## [TRY IT]
For each entry below, output it exactly as it stands.

## [LISTED RECORDS]
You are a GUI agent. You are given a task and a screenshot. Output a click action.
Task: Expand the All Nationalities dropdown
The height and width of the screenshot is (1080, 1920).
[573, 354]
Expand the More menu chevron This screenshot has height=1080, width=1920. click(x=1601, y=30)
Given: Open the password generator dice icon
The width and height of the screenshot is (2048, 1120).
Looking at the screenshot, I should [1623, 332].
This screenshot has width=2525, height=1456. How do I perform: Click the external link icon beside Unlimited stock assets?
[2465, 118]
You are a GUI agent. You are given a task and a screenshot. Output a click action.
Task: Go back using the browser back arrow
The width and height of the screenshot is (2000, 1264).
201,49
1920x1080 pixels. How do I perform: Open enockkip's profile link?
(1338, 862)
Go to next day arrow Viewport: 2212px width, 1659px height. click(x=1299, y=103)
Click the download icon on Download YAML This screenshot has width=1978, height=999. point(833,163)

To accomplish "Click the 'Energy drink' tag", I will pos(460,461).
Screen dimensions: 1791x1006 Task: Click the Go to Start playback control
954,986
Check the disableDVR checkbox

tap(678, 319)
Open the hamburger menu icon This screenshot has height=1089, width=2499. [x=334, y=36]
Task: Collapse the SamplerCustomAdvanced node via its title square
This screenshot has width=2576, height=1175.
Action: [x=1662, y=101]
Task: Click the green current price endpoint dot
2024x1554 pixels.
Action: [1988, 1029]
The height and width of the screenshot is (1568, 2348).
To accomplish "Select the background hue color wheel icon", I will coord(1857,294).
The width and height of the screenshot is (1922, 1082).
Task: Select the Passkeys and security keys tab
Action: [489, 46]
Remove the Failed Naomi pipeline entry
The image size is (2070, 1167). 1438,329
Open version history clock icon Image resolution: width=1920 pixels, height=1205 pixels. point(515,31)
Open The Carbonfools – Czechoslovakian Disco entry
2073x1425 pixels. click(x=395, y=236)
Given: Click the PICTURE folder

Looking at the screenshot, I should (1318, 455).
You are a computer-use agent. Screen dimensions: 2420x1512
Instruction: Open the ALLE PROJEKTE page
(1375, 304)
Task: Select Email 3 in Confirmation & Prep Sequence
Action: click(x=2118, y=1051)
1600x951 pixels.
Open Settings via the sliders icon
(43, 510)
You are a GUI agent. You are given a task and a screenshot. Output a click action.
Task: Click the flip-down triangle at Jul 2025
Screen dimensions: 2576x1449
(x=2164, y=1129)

## [REPLY]
You are a GUI agent. You are given a task and a screenshot. Output a click action.
Task: Expand the All Nationalities dropdown
The height and width of the screenshot is (1080, 1920).
[573, 354]
Expand the More menu chevron This screenshot has height=1080, width=1920. click(x=1601, y=30)
Given: Open the password generator dice icon
The width and height of the screenshot is (2048, 1120).
Looking at the screenshot, I should [1623, 332].
This screenshot has width=2525, height=1456. How do I perform: Click the external link icon beside Unlimited stock assets?
[2465, 118]
You are a GUI agent. You are given a task and a screenshot. Output a click action.
Task: Go back using the browser back arrow
The width and height of the screenshot is (2000, 1264).
201,49
1920x1080 pixels. How do I perform: Open enockkip's profile link?
(1338, 862)
Go to next day arrow Viewport: 2212px width, 1659px height. click(x=1299, y=103)
Click the download icon on Download YAML This screenshot has width=1978, height=999. point(833,163)

To accomplish "Click the 'Energy drink' tag", I will pos(460,461).
Screen dimensions: 1791x1006 Task: Click the Go to Start playback control
954,986
Check the disableDVR checkbox

tap(678, 319)
Open the hamburger menu icon This screenshot has height=1089, width=2499. [x=334, y=36]
Task: Collapse the SamplerCustomAdvanced node via its title square
This screenshot has width=2576, height=1175.
Action: [x=1662, y=101]
Task: Click the green current price endpoint dot
2024x1554 pixels.
Action: [1988, 1029]
The height and width of the screenshot is (1568, 2348).
To accomplish "Select the background hue color wheel icon", I will coord(1857,294).
The width and height of the screenshot is (1922, 1082).
Task: Select the Passkeys and security keys tab
Action: [489, 46]
Remove the Failed Naomi pipeline entry
The image size is (2070, 1167). 1438,329
Open version history clock icon Image resolution: width=1920 pixels, height=1205 pixels. point(515,31)
Open The Carbonfools – Czechoslovakian Disco entry
2073x1425 pixels. click(x=395, y=236)
Given: Click the PICTURE folder

Looking at the screenshot, I should (1318, 455).
You are a computer-use agent. Screen dimensions: 2420x1512
Instruction: Open the ALLE PROJEKTE page
(1375, 304)
Task: Select Email 3 in Confirmation & Prep Sequence
Action: click(x=2118, y=1051)
1600x951 pixels.
Open Settings via the sliders icon
(43, 510)
You are a GUI agent. You are given a task and a screenshot. Output a click action.
Task: Click the flip-down triangle at Jul 2025
Screen dimensions: 2576x1449
(x=2164, y=1129)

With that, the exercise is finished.